Format: Jupyter notebook (p05_evaluation_dashboard.ipynb)
Prerequisites: P03, P04, L04


What You Will Build

A diagnostic notebook that loads both trained world models, runs them on the same held-out environment episodes, computes L04 metrics for each, and renders the results side by side using inline plots. The goal is not to declare a winner but to make the characteristic failure modes of each architecture visible.


Notebook Sections

Section 1: Load Both Models

Load the P03 Dreamer checkpoint (encoder + RSSM + Actor) and the P04 Transformer world model. Freeze both. Run a set of held-out episodes to collect ground-truth trajectories.

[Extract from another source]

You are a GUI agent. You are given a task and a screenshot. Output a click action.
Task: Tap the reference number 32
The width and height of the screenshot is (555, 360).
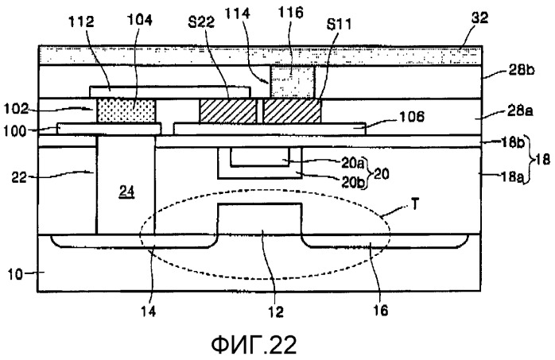click(479, 17)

Section 2: Per-Model Metrics

Compute for each model on the held-out set:

MetricModelWhat it measures
Reward correlation ρDreamerHow well imagined rewards track real rewards
Token prediction lossTransformerOne-step latent prediction accuracy
Long-horizon PSNR (steps 1, 3, 5, 10)BothHow fast prediction quality degrades
Latent driftBothDivergence between imagined and real latent trajectories

Section 3: Side-by-Side Plots

Render in the notebook:

  • PSNR vs horizon step: both models on one axes
  • Latent drift curves: both models on one axes
  • Decoded frame sequences: ground truth, Dreamer imagined, Transformer imagined (a grid of frames at steps 1, 5, 10)
  • Summary metrics table printed inline

Section 4: Diagnostic Summary

For each metric where the two models differ substantially, write one markdown cell explaining the architectural reason. Use the L04 framework: which failure mode does this metric surface, and which design choice explains the gap?


Deliverables

  • Completed notebook with all cells executed and all plots rendered inline
  • Metrics table with values filled in for both models
  • PSNR and latent drift plots
  • Diagnostic summary (5-10 sentences in markdown cells)

Reference

Per-model metrics and interpretation: L04. Horizon drift and mitigation strategies: L04.